Saudi Arabia started on Wednesday the first phase of localization of educational jobs in private schools and international schools for boys and girls.
This aligns with the Minister of Human Resources and Social Development Ahmed Al-Rajhi’s decision last May.
According to Al-Rajhi’s decision, the Kingdom aims to Saudize a specific percentage of jobs and to create 28,000 jobs for Saudis in a number of subjects in various phases of public education.
Saudization will be implemented in specific proportions over several phases within a span of the coming three years.
The first phase of Saudization in the international schools covers specializations like the Arabic language, national identity, Islamic studies, social studies, art education, and physical education.
The decision also aims to increase Saudization rates in private schools in all disciplines, including mathematics, physics, biology, science, and computer.
The ministerial decision stipulated a grace period from the date of its issuance until the date of implementation of the decision in each phase.

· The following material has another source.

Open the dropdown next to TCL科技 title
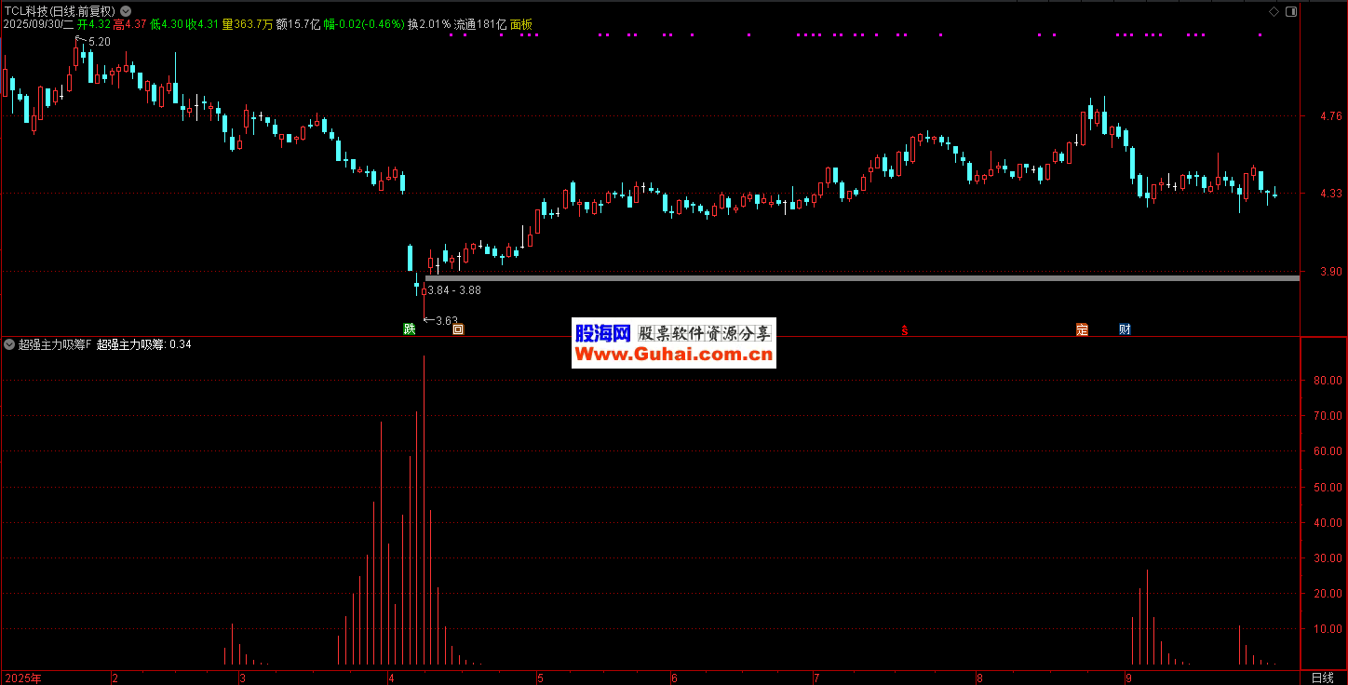The width and height of the screenshot is (1348, 685). (x=126, y=11)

During the grace period, the establishment can work to achieve its targeted Saudization rates.
A package of incentives and support will be provided to these establishments as part of supporting private sector establishments in employing Saudis.
According to the procedural guide for Saudization of private education, the Saudization percentage of one teacher will be calculated if his/her monthly wage registered in the General Organization for Social Insurance (GOSI) is not less than SAR 5,000 for a bachelor’s degree holder or its equivalent qualification.
Teachers receiving a wage less than SAR 5,000 will not be counted in the Saudization percentage.
The decision aims to create 28,000 educational jobs for the sons and daughters of the country in private schools and international schools during the next three years.
This decision comes in line with the ministry’s plan to Saudize and boost opportunities available to Saudi men and women participating in the labor market and thus contributing to the gross domestic product (GDP).